Шрифт:
Интервал:
Закладка:
Оправданная критика. Защищая психофизический способ молитвы, св. Григорий тем не менее признает, что его употребление бывает иногда сомнительным: Варлаам «взял предлогом некоторые человеческие слабости». Более того, учитель безмолвия открыто признает, что трактат преп. Никифора Исихаста, главный предмет спора, отнюдь не безупречен. «Никифор, — пишет он, — составил свой трактат в простоте и безыскусно; Варлааму было к чему придраться». В другом месте он, кажется, признает, что некоторые выражения преп. Никифора могут произвести двусмысленное впечатление, раз Варлаам отыскал «кажимости», на основании которых его осудил. Судя по контексту, эти двусмысленности преп. Никифора относились к антропологии, к роли ума и сердца; Калабриец цитировал св. Григория Нисского, чтобы показать, что «…имеет место… растворение умной сущности в тонком и световидном из чувственной природы», в то время как св. Григорий Палама, защищая преп. Никифора, основывался на Псевдо–Макарии, в частности, на следующем знаменитом месте из Духовных бесед: «Сердце владычественно и царственно в целом телесном сочленении. И когда благодать овладеет пажитями сердца, тогда царствует она над всеми членами и помыслами: ибо там ум и все помыслы, и чаяние души».
Роль сердца. Итак, мы видим, что по поводу преп. Никифора Исихаста и его способа молитвы возникает отмеченное выше противоречие между «интеллектуальной мистикой», основывающейся на антропологическом дуализме неоплатоников, и «мистикой сердца», более близкой к Библии, а иногда к стоицизму. Мы уже говорили, что св. Григорий Палама и исихасты XIV в. строго придерживались последнего направления. Большинство считало сердце средоточием всей духовной и телесной жизни; оно никоим образом не было для них метафорическим обозначением центра эмоциональной жизни человека, а являлось библейским термином, который преп. Макарий широко использовал для обозначения главнейшего органа жизни. С другой стороны, совершенно ясно, что для многих мистиков, как и для еврейских авторов, эта мистика соответствовала физиологической концепции, в которой сердце было центром. В этой концепции «сердце есть главнейшая часть; оно владычествует над телом, и именно в него Создатель поместил источник внутренней теплоты; вместе с легкими, играющими роль охладителя, оно участвует в дыхании и речи». Значит, именно в сердце должен «спуститься» ум, чтобы заново обрести «неподвижность» и таким образом восстановить в человеке внутреннюю гармонию, разрушенную грехом.
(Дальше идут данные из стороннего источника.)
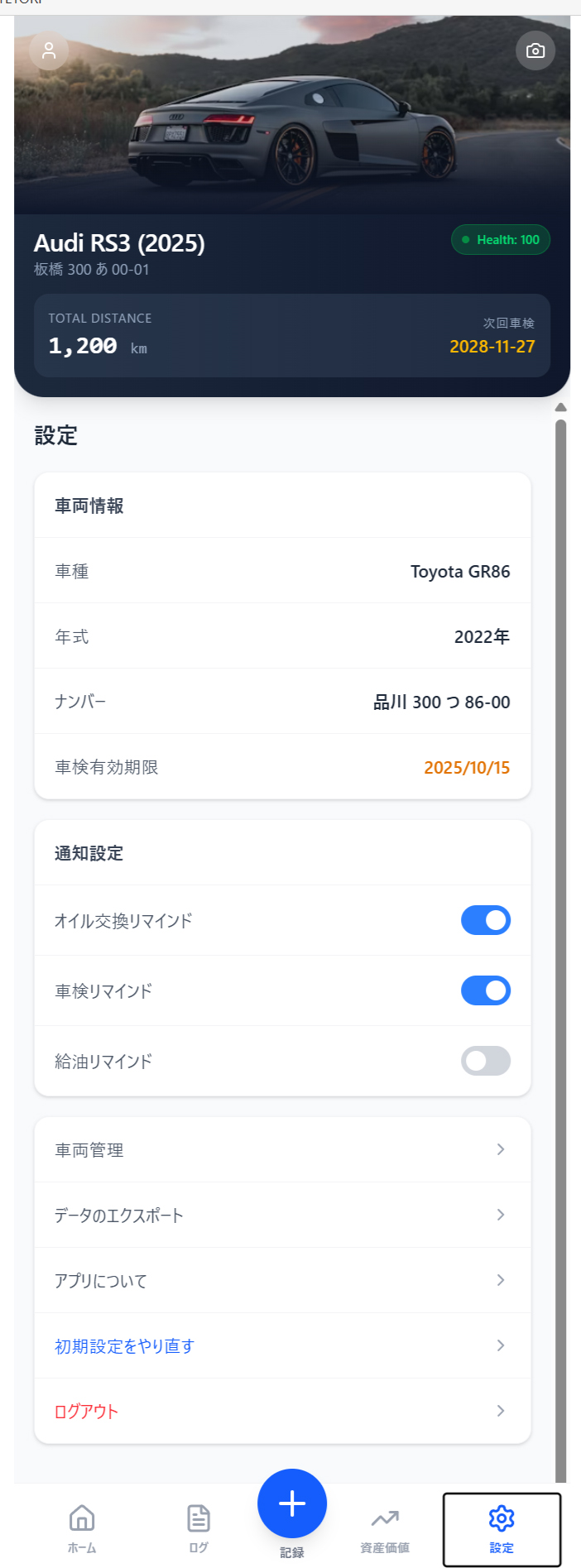Expand アプリについて chevron arrow
Image resolution: width=581 pixels, height=1568 pixels.
[x=501, y=1280]
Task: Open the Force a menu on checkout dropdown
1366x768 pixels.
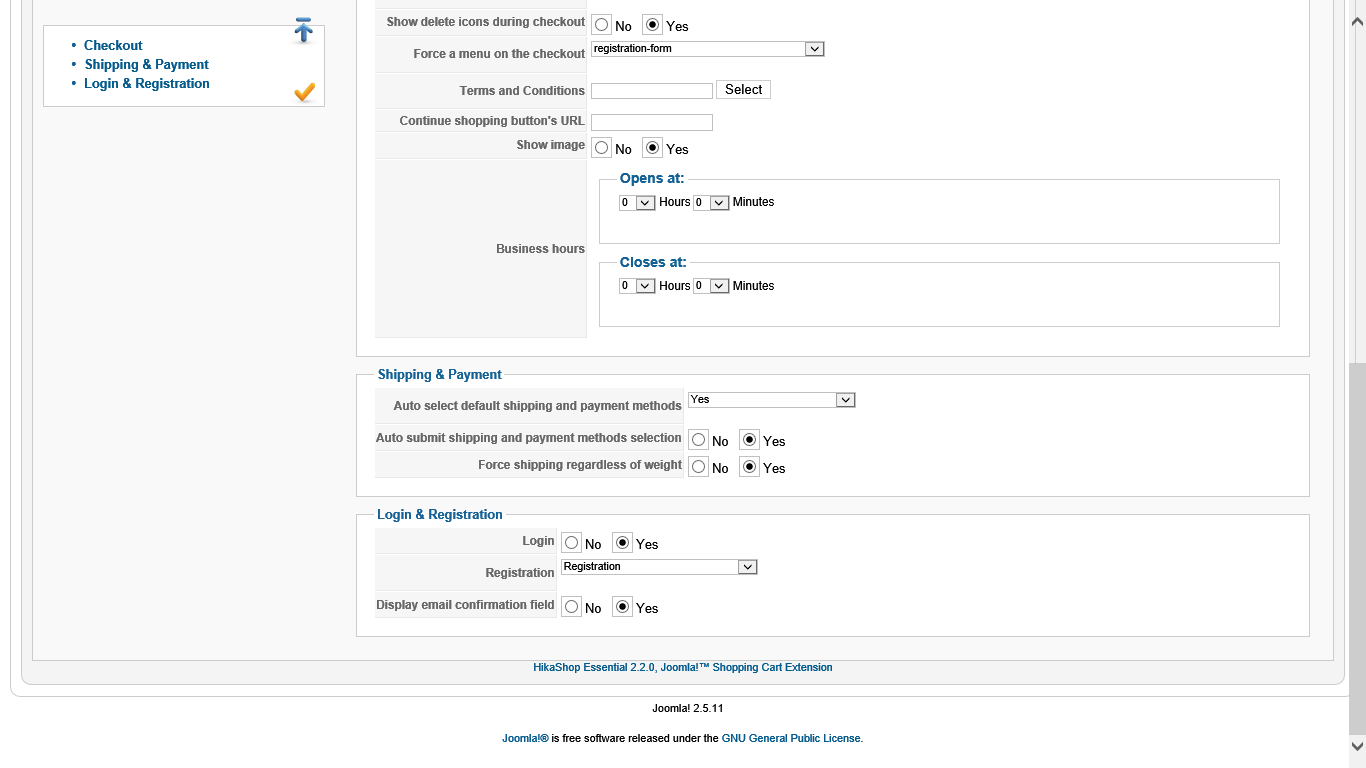Action: 707,49
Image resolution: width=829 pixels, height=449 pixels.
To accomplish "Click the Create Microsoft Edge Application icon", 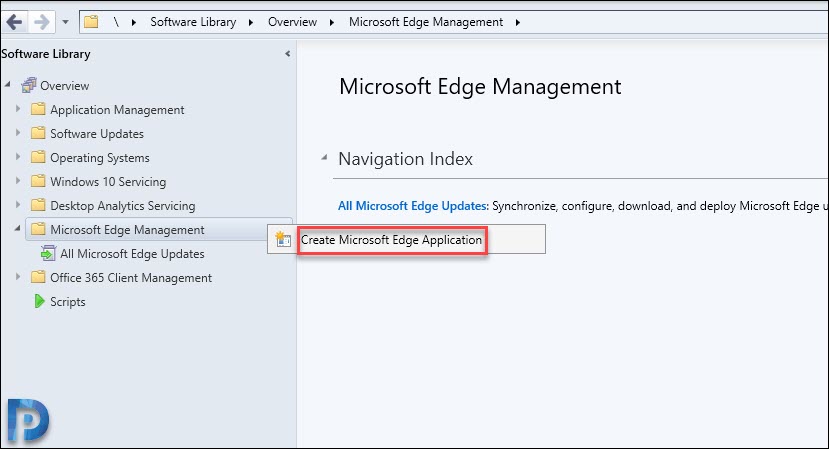I will pyautogui.click(x=283, y=240).
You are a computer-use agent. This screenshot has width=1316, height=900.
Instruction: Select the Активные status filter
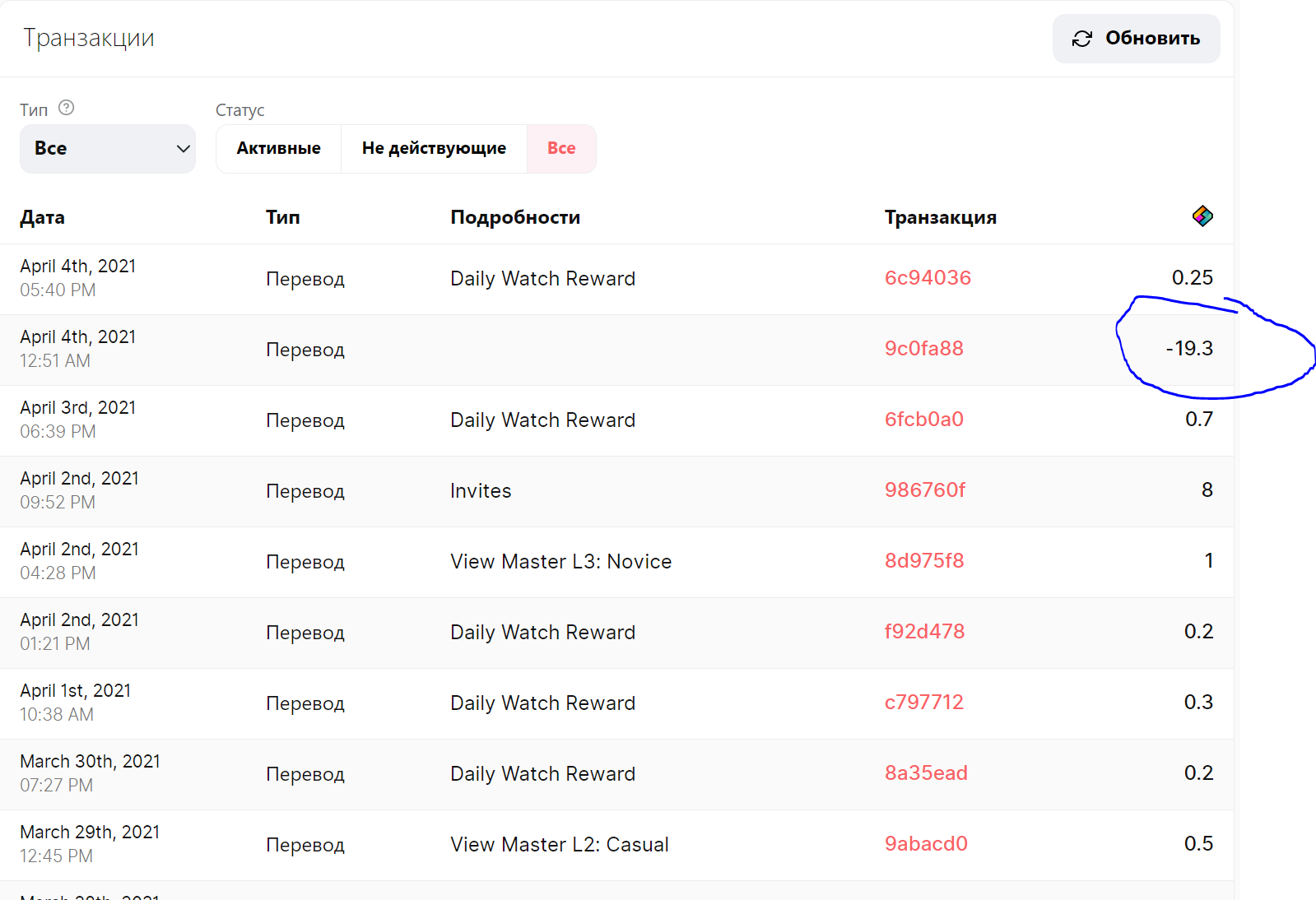(279, 149)
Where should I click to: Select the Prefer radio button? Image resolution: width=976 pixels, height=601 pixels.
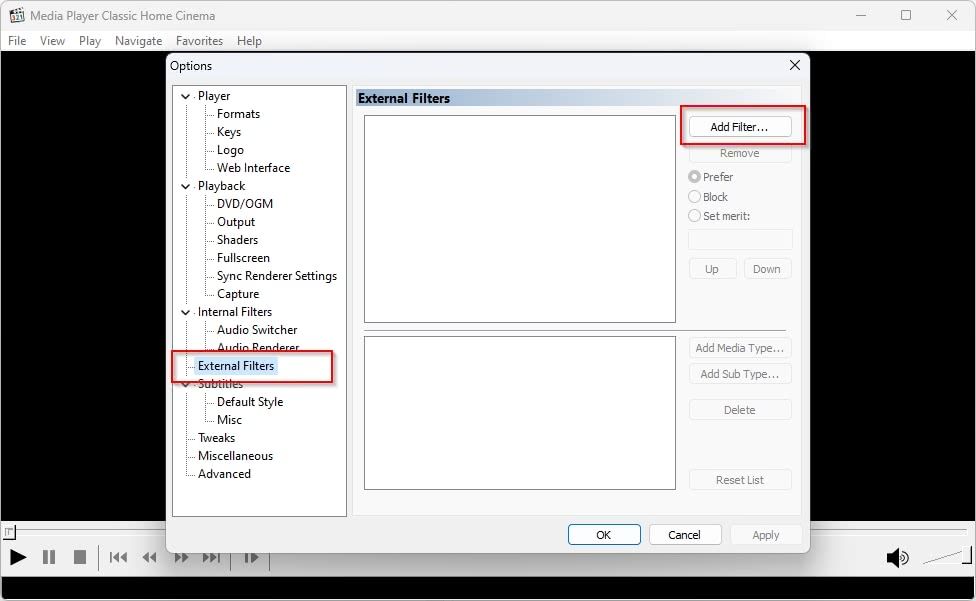tap(695, 177)
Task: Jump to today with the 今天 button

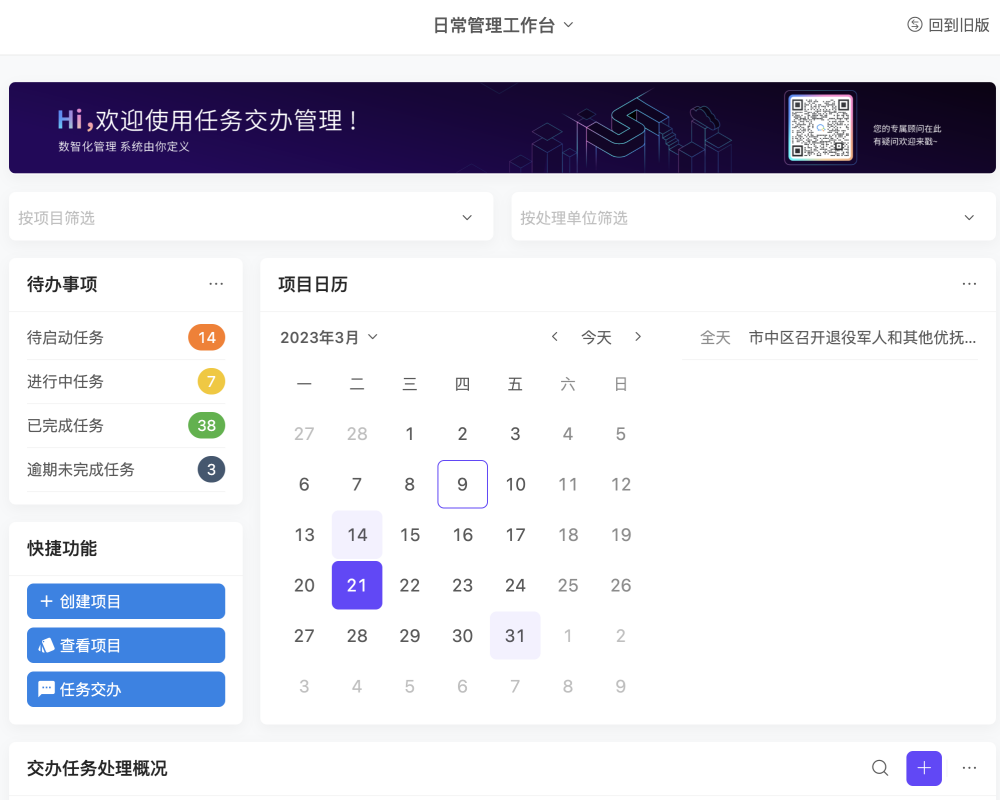Action: tap(597, 337)
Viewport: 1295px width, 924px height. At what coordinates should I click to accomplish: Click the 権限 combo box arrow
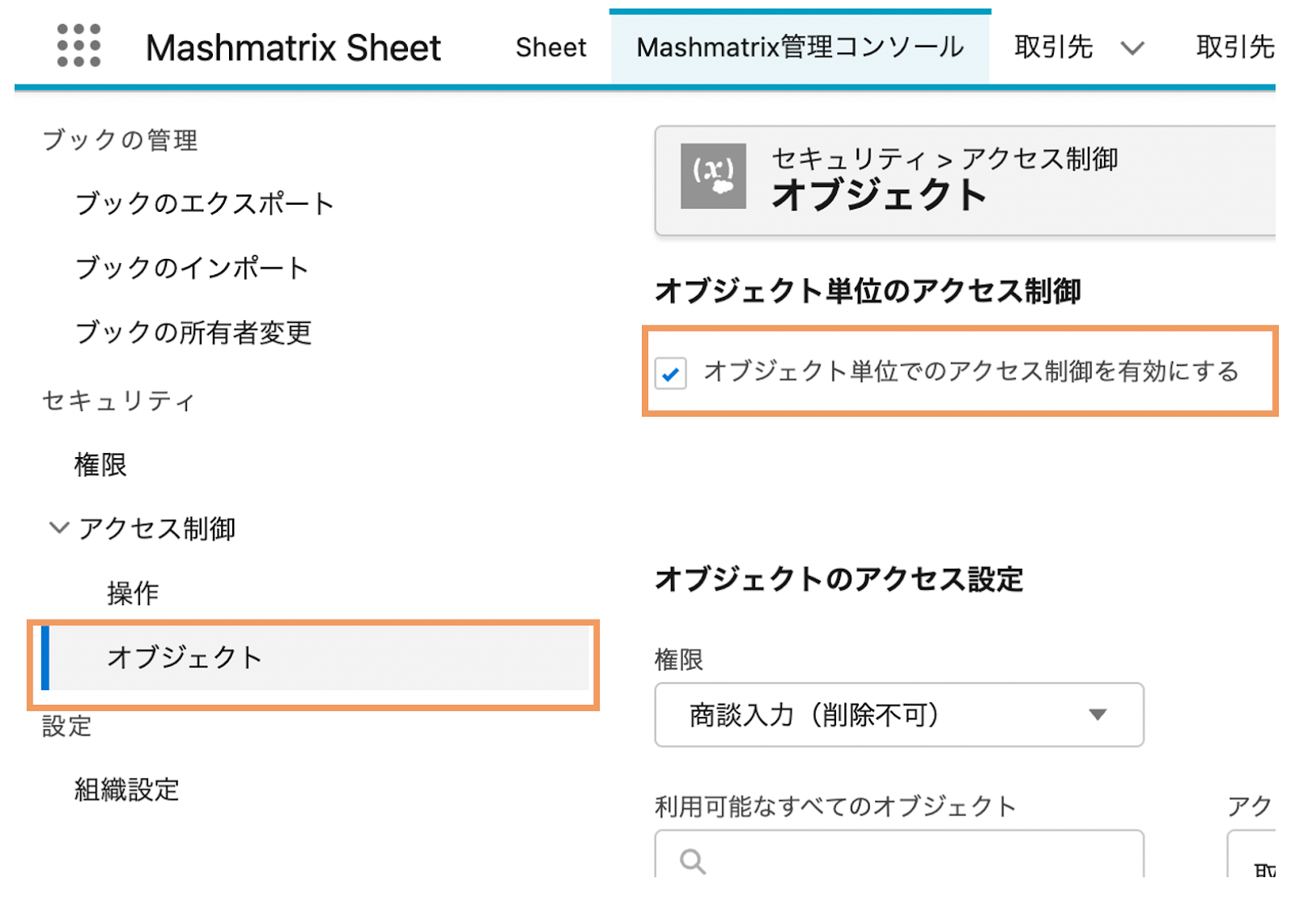pos(1098,714)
В этом психофизиологическом процессе дыхание и положение тела играют важную роль на том же основании, что и психологический настрой или аскетические упражнения. Очевидно, что трактаты о молитве, датируемые XIII в. (преп. Никифора и Псевдо–Симеона), предполагали подобную психофизиологическую концепцию.
Но св. Григорий был слишком хорошо знаком со святоотеческими произведениями, чтобы полностью игнорировать традицию чисто «интеллектуальной» молитвы. Кроме того, он был слишком византиец, чтобы позволить себе сделать однозначный выбор между двумя антропологиями, ведь это означало бы более или менее явную критику таких авторитетов, как св. Нил (псевдоним Евагрия) и даже св. Григорий Нисский. Однако в глубине души он такой выбор сделал. Поэтому он старался придать библейское «монистическое» значение неоплатонистическим и дуалистическим писаниям Отцов, на которые ссылался его оппонент, и установить таким образом consensus patrum; в то же время, с редким для его эпохи критическим чутьем, он отказывается от какого бы то ни было догматизма в области чистой физиологии. Приведем только один пример такого подхода, часто употреблявшегося св. Григорием Паламой.
«Великий Макарий, — пишет св. Григорий, — наученный энергией благодати, и нас научает, что ум и все помышления души находятся в сердце как в своем органе. Нисский же [епископ] — что не внутри тела это, ибо бесплотно. А мы сводим воедино это кажущееся различие и доказываем, что не противоположно одно другому. Если и не внутри тела ум, как бесплотный, согласно Григорию Нисскому, то мы говорим, что он и внутри, а не вне тела, потому что, согласно Великому Макарию, ум соединен с телом и пользуется сердцем как первенствующим телесным органом… Ведь так же и тот, кто говорит, что Божественное — не в каком–либо месте, будучи бесплотным, не возражает говорящему, что Бог Слово некогда оказался внутри девственных и пренепорочных ложесн, ибо там Он соединился паче слова нашему смешению [т. е. нашей природе] человеколюбия ради неизреченного.»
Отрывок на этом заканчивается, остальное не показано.